RECORDS TO USE Start Marker

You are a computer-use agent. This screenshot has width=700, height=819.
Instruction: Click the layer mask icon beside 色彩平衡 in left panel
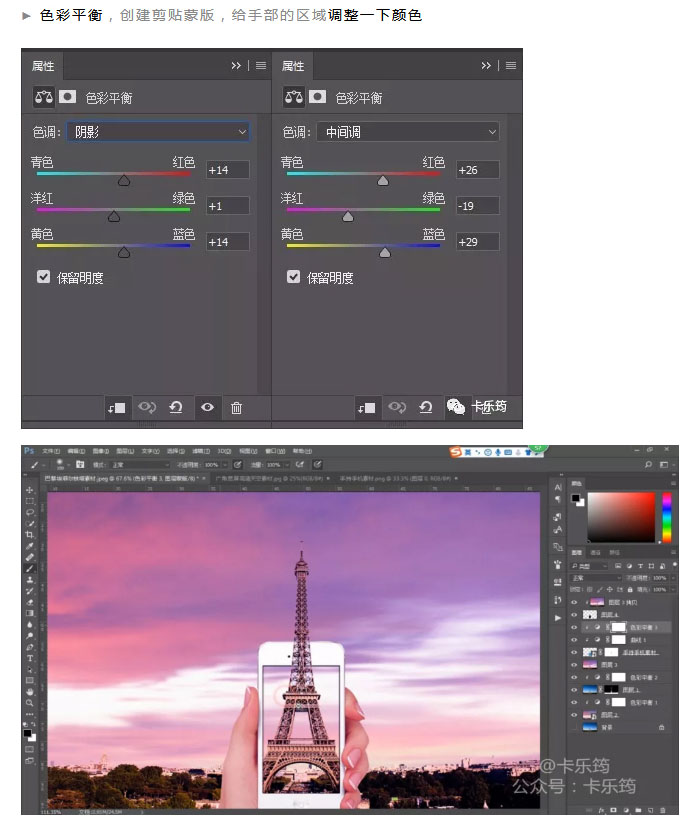67,97
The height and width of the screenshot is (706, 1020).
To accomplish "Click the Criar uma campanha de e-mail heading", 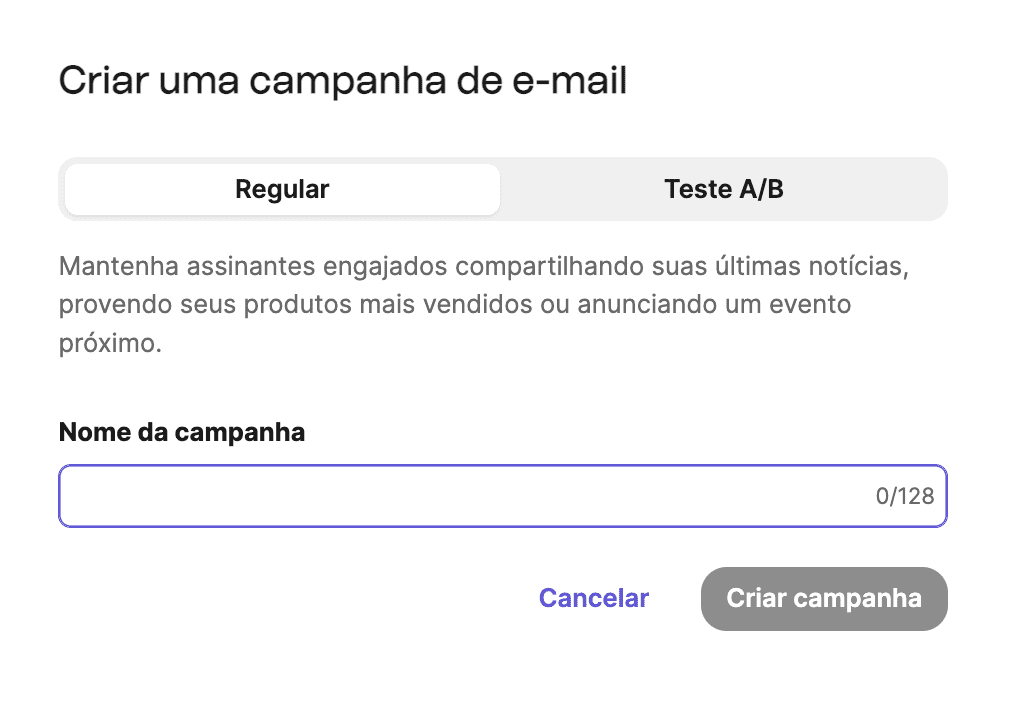I will pos(343,81).
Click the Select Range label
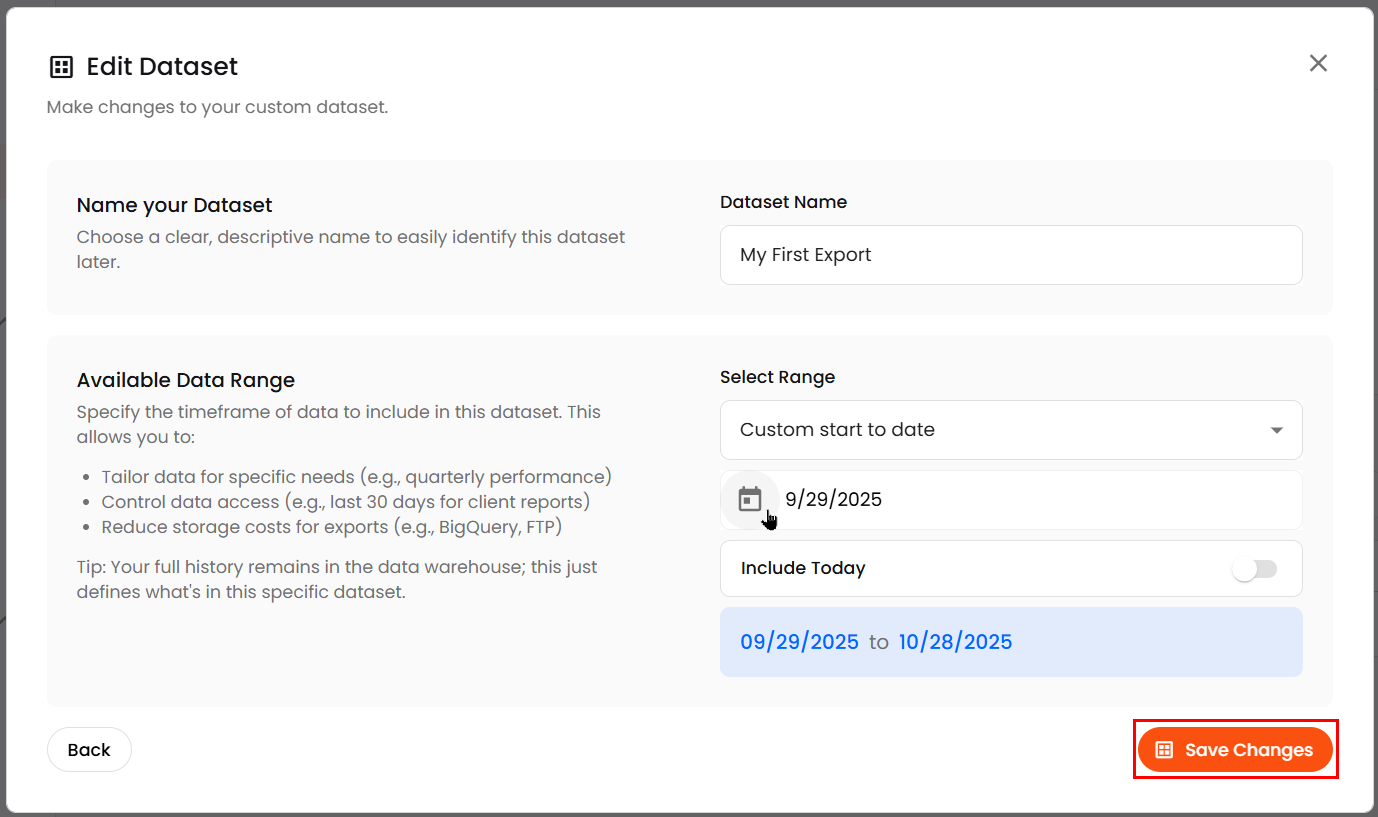 tap(777, 377)
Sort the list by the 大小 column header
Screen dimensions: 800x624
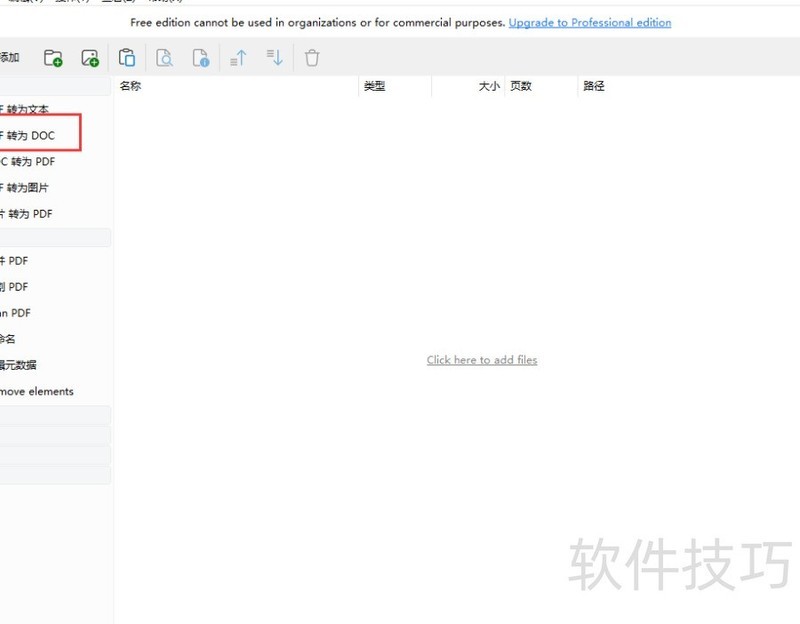coord(488,86)
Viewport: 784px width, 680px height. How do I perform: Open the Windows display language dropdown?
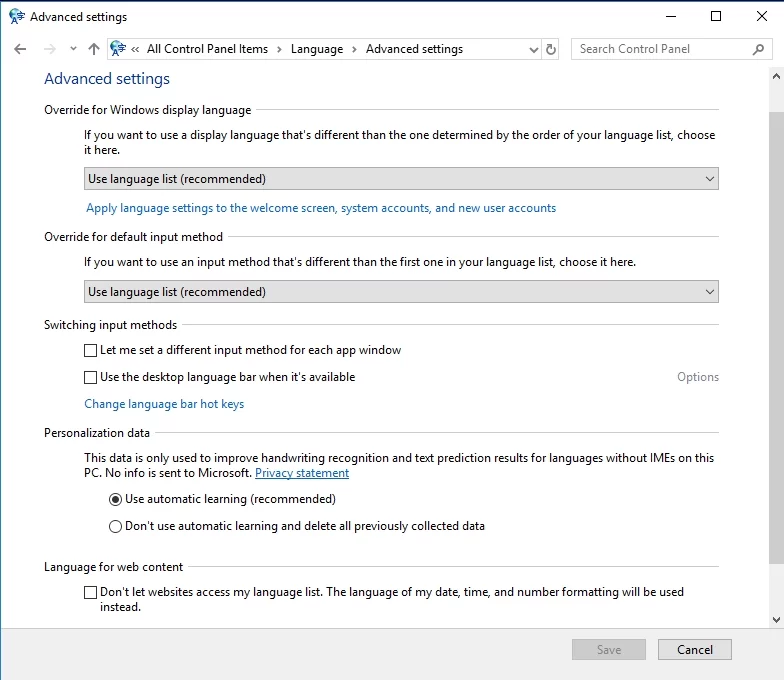point(401,179)
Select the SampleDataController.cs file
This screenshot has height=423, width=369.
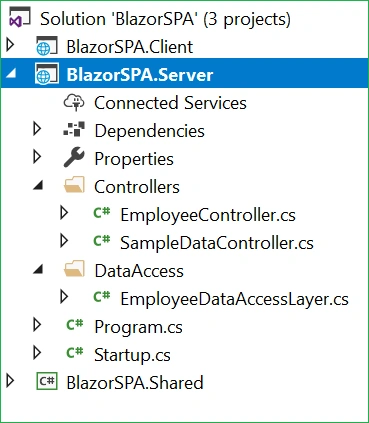point(217,243)
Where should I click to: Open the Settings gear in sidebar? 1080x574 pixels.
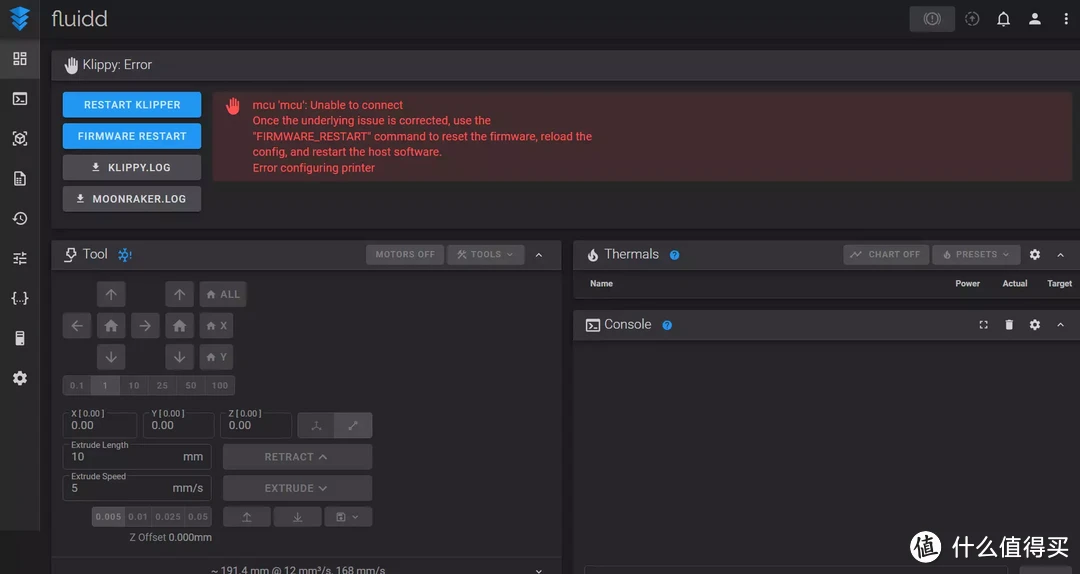pyautogui.click(x=19, y=378)
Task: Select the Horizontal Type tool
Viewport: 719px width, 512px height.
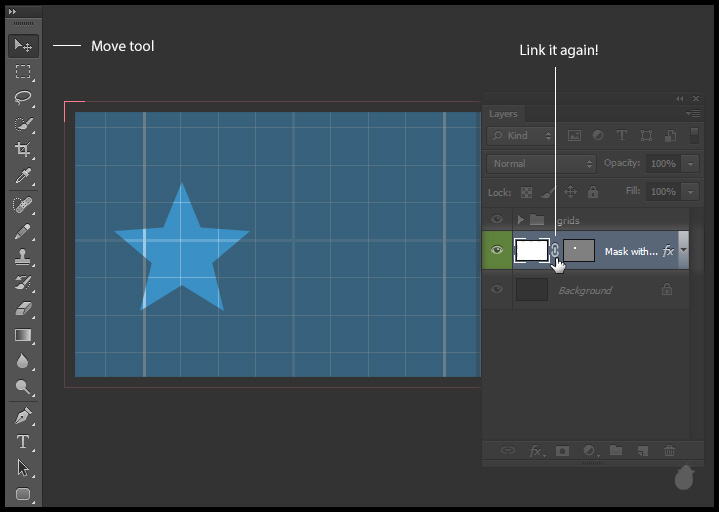Action: tap(23, 441)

RECORDS TO USE End Marker

**EXERCISE BRIEF**
In the records above, find the line that contains "Click the Select Range label" and retype it and all lines after it exactly, leaving out any pictures.

**EXERCISE ANSWER**
Click the Select Range label
 tap(777, 377)
Sort the list by the 大小 column header
Screen dimensions: 800x624
coord(488,86)
Viewport: 784px width, 680px height. How do I perform: Open the Windows display language dropdown?
point(401,179)
Select the SampleDataController.cs file
This screenshot has height=423, width=369.
point(217,243)
Where should I click to: Open the Settings gear in sidebar? 1080x574 pixels.
pyautogui.click(x=19, y=378)
Task: Select the Horizontal Type tool
Viewport: 719px width, 512px height.
Action: tap(23, 441)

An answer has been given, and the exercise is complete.